Монах в светлой рясе возник за их спинами, как из-под земли. Высокий, румяный и толстенький, он казался добряком, только очень встревоженным.
Женщины растерялись.
— Бежать надо! — рявкнул он и поволок Нику с Марсией к мосту, а когда вслед за ними из-за ворот, свирепо ругаясь и скроив страшную мину, выскочил серый гвард Зарецкой, толстяк развернулся и двумя короткими ударами уложил его наземь, а для верности пнул ногой. Серый покатился в мокрую канаву.
Паника паникой, а Ника испытала злорадное удовлетворение. Ее жестокий мучитель был наказан.
— Спасибо вам! — выдавила она, с благодарностью глядя на провожатого. — Вы нас спас...
— Да уж не за что! — с ноткой язвительности отозвался монах, снова прибавляя ходу. — Вы бы еще поторчали там, чтобы всех служак Иерарха дождаться!
— Но я все равно не умею управлять флайером.
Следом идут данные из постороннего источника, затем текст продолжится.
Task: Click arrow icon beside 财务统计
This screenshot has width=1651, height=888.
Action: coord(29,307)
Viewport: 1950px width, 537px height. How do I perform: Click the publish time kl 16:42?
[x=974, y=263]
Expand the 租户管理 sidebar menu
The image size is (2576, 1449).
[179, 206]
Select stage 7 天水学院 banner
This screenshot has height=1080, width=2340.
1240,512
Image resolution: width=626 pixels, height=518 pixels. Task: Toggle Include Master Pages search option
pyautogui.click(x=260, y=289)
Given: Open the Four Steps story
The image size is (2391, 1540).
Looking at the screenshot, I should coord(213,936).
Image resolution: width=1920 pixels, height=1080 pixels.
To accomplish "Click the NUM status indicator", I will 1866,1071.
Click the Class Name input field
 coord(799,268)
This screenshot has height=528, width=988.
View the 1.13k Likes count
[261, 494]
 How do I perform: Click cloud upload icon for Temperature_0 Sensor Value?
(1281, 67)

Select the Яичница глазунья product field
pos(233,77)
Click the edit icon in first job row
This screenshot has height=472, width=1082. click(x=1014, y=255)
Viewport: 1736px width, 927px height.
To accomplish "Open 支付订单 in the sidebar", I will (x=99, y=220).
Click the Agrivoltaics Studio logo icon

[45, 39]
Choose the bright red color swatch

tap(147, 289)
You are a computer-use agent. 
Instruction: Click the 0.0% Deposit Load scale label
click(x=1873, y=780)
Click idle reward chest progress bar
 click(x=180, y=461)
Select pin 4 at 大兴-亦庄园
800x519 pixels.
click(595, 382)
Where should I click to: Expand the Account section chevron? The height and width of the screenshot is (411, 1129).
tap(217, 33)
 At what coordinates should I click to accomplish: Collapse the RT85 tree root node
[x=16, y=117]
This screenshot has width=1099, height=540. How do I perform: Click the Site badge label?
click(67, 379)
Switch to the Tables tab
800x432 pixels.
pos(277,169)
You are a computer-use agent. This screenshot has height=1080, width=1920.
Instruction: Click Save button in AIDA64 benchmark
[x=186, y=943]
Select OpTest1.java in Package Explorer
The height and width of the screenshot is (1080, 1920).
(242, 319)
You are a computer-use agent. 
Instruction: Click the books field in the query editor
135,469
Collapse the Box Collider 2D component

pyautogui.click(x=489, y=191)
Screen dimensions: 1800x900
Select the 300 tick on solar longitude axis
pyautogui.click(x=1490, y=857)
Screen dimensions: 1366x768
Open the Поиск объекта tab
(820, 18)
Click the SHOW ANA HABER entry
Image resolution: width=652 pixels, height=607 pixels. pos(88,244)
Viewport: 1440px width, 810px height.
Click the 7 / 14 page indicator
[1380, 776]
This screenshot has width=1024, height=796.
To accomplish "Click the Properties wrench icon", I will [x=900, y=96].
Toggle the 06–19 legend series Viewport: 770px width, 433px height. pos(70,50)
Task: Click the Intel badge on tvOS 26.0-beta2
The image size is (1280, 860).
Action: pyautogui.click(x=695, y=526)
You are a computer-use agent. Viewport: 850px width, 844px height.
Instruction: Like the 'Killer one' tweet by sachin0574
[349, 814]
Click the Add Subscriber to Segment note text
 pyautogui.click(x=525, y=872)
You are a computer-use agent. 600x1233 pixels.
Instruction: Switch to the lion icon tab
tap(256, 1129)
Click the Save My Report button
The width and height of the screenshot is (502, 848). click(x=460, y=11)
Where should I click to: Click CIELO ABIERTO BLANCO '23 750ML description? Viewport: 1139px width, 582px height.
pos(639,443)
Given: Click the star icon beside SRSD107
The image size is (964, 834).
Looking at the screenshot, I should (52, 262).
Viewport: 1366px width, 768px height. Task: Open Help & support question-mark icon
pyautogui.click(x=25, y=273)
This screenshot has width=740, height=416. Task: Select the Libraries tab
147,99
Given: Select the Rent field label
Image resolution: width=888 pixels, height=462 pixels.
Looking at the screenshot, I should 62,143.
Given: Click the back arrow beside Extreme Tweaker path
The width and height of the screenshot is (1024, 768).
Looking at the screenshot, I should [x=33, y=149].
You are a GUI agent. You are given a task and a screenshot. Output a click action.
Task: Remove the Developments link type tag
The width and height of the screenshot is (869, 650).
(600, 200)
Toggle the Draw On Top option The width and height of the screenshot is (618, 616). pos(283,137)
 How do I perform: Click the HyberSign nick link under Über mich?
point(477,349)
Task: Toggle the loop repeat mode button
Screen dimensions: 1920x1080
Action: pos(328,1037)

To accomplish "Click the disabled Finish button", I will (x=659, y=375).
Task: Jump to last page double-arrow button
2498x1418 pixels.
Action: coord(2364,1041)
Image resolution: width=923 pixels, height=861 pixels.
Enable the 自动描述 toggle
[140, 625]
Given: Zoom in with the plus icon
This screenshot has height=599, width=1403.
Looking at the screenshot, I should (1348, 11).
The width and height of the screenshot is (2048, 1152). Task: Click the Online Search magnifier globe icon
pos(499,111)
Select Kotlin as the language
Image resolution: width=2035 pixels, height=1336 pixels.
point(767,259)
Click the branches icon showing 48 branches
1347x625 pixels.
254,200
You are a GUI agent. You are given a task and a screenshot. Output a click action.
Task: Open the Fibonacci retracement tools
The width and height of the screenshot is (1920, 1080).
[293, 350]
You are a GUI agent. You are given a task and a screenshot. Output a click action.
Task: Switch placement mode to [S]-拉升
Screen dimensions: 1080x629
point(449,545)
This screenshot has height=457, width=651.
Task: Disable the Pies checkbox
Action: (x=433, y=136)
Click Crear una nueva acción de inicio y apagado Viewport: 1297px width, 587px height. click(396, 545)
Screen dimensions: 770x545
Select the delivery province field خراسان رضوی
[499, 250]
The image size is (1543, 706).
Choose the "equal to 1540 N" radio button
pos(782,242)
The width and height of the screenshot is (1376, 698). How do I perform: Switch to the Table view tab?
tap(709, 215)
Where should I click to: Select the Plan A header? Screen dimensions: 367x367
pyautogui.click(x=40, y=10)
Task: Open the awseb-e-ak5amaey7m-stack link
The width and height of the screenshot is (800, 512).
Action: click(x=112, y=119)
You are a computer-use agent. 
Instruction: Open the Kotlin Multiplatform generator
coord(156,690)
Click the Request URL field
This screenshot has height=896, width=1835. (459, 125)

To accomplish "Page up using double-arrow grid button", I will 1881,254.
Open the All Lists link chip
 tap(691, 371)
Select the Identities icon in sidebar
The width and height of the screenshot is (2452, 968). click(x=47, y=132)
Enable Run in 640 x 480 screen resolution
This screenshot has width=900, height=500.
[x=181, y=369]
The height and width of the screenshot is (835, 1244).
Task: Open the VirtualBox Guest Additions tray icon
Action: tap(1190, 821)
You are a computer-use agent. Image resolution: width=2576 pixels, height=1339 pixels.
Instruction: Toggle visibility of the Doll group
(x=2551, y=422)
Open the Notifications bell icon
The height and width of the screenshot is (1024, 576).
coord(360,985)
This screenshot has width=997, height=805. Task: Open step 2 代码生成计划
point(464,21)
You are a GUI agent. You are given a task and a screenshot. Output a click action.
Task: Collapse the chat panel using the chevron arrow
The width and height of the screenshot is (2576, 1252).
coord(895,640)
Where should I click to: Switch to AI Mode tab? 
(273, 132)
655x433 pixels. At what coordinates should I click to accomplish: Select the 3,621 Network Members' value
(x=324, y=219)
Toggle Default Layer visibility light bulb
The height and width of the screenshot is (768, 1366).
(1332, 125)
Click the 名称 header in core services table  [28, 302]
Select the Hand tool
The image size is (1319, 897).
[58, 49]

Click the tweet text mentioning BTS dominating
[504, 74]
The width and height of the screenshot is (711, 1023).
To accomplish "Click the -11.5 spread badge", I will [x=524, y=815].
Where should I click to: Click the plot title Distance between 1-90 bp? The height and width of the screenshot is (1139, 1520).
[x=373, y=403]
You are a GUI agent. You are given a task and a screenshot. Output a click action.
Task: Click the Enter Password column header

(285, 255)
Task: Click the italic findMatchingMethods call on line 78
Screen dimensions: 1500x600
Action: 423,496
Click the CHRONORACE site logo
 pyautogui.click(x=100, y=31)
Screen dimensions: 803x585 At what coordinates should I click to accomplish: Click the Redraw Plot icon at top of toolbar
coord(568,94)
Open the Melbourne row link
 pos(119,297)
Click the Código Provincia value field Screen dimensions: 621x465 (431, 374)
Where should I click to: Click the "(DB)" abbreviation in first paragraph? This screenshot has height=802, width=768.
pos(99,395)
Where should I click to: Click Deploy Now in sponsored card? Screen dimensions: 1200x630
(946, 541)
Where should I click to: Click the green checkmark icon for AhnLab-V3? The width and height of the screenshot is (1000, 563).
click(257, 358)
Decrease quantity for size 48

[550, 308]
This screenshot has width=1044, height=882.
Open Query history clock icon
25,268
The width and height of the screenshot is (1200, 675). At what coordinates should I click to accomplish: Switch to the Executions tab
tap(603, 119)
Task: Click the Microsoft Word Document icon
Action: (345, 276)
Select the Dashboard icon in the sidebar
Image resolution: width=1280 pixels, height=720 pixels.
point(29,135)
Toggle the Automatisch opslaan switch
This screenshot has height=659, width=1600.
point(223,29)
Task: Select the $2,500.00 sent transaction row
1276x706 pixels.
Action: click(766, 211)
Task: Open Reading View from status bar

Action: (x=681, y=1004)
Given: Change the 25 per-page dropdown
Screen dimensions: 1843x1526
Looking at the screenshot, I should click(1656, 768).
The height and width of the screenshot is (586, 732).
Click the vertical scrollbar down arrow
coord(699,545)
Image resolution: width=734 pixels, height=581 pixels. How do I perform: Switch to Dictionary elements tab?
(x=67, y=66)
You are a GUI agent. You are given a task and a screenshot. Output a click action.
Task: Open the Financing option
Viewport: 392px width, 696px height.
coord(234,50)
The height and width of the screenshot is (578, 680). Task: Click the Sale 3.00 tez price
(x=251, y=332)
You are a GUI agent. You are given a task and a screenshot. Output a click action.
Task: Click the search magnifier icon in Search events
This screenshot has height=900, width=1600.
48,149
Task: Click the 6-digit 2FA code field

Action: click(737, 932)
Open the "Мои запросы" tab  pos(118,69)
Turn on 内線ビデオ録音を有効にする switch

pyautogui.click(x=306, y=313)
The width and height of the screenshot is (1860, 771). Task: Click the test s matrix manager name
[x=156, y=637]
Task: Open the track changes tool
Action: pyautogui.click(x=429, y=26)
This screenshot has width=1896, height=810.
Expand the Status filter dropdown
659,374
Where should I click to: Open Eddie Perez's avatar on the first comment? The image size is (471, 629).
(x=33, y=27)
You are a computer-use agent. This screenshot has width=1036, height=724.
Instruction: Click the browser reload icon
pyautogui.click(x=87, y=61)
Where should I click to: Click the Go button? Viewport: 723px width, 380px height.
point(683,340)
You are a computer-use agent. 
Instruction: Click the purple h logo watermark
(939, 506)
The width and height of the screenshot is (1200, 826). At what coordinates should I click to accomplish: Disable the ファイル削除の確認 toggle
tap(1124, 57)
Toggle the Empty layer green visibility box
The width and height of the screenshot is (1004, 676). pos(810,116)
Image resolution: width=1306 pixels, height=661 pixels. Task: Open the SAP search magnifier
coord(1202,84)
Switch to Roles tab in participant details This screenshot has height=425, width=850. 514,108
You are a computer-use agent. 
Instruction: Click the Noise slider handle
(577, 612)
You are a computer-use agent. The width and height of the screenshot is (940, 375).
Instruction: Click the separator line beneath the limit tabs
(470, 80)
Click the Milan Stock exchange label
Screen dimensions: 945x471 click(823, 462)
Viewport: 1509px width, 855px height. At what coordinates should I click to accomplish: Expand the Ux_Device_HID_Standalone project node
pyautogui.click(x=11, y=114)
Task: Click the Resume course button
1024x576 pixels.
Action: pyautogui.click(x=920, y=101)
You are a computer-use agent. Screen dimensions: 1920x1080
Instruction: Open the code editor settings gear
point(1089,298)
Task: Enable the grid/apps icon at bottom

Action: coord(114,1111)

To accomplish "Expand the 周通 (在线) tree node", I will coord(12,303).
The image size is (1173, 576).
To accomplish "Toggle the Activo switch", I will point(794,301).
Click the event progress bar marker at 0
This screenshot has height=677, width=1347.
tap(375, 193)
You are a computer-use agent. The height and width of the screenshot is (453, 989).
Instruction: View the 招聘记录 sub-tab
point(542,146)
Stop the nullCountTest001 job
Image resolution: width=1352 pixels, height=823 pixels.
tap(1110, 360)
Марс, а ты?..
— Там есть кому управлять! — отмахнулся монах-лекарь.
— В первый раз вижу столько монахов сразу! — вмешалась в их разговор Марсия.
Она пыхтела погромче толстяка-монаха и едва успевала переставлять отекшие ноги. Бежать по скользкой траве — испытание не из легких даже для привычных к этому местных аскетов.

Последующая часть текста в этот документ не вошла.